A medida permite supor que o pensamento crítico passa a ser considerado uma ameaça à ordem pública, à moral e aos bons costumes. De quem? Ruídos da nova corte sugerem que a medida busca deter as ideologias de esquerda, aquelas que foram satanizadas em toda sua campanha, como sendo os enviados das forças do mal. Opor-se a elas significa definir-se como arautos das forças do bem, reinaugurando a ideologia do “Nós contra eles” que tantos estragos tem causado ao país e suas relações com a com a comunidade internacional.

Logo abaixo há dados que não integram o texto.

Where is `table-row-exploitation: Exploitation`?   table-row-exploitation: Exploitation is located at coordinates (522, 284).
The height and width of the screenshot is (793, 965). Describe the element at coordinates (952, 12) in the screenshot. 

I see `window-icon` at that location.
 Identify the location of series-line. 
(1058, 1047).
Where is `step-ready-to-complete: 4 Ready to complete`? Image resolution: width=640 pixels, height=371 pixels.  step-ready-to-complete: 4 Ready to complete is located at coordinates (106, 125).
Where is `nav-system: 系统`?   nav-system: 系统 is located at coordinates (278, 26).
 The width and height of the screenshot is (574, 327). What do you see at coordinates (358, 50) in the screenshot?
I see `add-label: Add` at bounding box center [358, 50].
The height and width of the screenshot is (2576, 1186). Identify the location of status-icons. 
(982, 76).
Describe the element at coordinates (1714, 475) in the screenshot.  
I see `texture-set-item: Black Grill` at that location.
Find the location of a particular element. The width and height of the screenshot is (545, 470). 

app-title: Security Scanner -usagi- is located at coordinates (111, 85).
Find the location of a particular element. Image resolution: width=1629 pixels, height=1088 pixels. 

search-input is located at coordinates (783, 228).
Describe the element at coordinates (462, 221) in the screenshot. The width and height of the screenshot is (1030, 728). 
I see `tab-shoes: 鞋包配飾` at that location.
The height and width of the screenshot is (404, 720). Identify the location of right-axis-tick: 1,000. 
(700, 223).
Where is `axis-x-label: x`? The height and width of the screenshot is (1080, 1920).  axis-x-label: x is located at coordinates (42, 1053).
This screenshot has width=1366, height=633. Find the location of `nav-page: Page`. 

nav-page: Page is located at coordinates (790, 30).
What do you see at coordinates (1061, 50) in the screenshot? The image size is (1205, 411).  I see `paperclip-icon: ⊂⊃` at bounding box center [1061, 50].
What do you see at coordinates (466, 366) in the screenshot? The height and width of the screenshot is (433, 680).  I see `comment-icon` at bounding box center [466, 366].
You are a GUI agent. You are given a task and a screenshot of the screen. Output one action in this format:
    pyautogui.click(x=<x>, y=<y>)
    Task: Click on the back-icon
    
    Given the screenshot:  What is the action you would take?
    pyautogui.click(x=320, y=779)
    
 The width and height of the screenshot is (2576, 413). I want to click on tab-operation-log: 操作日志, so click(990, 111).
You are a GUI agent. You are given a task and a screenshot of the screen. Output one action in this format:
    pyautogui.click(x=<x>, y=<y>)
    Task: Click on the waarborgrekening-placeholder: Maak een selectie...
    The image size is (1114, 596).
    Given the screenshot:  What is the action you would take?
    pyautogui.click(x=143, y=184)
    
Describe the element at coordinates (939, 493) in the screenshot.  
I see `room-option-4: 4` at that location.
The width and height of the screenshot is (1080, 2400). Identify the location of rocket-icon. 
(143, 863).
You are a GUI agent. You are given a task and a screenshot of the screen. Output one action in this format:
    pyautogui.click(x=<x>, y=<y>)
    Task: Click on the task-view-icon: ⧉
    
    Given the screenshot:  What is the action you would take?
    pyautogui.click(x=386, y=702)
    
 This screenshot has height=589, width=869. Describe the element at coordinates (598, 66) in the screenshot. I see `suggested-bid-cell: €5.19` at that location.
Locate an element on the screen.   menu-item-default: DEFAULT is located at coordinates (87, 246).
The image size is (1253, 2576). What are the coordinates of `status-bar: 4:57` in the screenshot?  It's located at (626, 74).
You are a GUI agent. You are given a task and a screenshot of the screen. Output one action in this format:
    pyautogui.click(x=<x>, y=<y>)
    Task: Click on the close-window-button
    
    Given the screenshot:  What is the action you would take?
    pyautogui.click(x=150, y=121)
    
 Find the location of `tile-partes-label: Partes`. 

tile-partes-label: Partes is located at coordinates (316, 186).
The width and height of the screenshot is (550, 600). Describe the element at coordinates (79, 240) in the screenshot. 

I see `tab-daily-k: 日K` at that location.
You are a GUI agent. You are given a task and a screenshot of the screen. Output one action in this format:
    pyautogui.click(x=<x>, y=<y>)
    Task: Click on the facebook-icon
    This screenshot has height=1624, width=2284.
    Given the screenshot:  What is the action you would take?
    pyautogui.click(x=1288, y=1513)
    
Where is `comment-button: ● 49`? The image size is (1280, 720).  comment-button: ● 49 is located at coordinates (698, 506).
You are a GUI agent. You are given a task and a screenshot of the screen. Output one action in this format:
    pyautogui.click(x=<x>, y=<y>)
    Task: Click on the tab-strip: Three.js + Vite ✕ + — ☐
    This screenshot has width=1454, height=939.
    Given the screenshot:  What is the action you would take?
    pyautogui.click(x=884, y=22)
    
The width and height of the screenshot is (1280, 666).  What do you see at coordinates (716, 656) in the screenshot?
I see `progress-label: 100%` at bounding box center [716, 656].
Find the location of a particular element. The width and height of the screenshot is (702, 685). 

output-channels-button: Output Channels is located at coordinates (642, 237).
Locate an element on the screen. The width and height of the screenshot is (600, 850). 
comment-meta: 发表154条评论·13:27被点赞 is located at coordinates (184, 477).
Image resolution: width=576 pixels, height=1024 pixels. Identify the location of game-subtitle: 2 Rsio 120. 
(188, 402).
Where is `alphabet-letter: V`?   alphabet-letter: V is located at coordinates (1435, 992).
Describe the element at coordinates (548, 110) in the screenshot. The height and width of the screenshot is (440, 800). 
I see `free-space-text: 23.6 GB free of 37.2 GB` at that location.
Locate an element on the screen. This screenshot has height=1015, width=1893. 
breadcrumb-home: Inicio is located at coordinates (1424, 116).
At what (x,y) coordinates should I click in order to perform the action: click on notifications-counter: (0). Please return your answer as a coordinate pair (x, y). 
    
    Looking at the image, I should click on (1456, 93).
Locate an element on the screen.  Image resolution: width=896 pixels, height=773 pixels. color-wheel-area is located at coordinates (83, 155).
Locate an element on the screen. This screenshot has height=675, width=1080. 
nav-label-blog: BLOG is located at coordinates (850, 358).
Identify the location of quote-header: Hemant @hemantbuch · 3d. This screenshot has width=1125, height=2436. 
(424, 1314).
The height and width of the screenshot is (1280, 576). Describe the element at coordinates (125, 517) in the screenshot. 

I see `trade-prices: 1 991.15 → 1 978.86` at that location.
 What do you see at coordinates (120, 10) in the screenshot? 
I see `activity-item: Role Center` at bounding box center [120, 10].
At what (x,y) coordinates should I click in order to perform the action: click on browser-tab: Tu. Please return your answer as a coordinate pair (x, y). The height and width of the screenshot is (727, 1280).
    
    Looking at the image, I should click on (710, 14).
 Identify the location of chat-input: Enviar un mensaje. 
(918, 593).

O mundo não se resume à direita ou à esquerda, ambas são ideologias que nominam posturas políticas de gestão da coisa pública. Ideal seria ao poder constituído promover o debate Brasil a partir das diferentes correntes de pensamento. A diversidade de ideias enriquece e esclarece consciências. Não podemos perder a clareza do que são as ideologias? O que são aparelhos ideológicos do Estado? A serviço de quem operam as ideologias? Essas são as questões com que trabalham os filósofos e sociólogos do mundo todo, ao longo da história do pensamento crítico da Humanidade. Desestimular este pensamento significa criar manadas humanas, acéfalas e dóceis à vontade do Rei. A quem agrada tudo isso além de sua majestade e seus vassalos?
Precisamos de pensadores, que vejam além das aparências, fora da caixa e do cabresto, posto que as aparências são enganosas desde Platão, quando ilustrou, no Mito das Cavernas, que as sombras retratadas em seu interior, projetando os corpos de quem vivia de costas para a Luz da entrada. Eram apenas sombras e sombras são sombras, realidades são realidades. Por isso, é mandatório ver além das aparências, ou, do que os pensadores chamam de ideologias, o discurso de falsificação da realidade.
Cogito, ergo sum. Penso, logo existo, deduziu Descartes, um filósofo, físico e matemático, dando uma reviravolta nas tentativas autoritárias de anulação da razão. E se eu não penso, eu não sou, não aconteço, nem precisa que ninguém me ouça nem me dê importância. Contrapondo-se a ele, outros pensadores criaram o empirismo, retomando a discussão histórica sobre onde se assenta a verdade, na razão ou na experiência? Precisamos pensar para poder afirmar com fundamento e rigor a dignidade das pessoas e de seus Direitos. Elas não pertencem nem devem ser enquadradas na demagogia da esquerda ou da direita. Esse discurso ambíguo de retaliação do pensamento crítico confunde Demagogia com Democracia. O governo em nome do povo jamais poderá ser confundido com a manipulação de consciência da população. As mudanças em direção a uma civilização próspera e esclarecida não ocorrem com a supressão do pensamento crítico. Pelo contrário. Uma sociedade consciente não troca votos por vantagens mas governa com seus governantes, com transparência e interatividade, sob o critério cívico da verdade, jamais da manipulação e discriminação. Para além do bem e do mal, como meditou o grande pensador Friedrich Nietzsche, contra esse maniqueísmo ideológico que nos separa e destrói.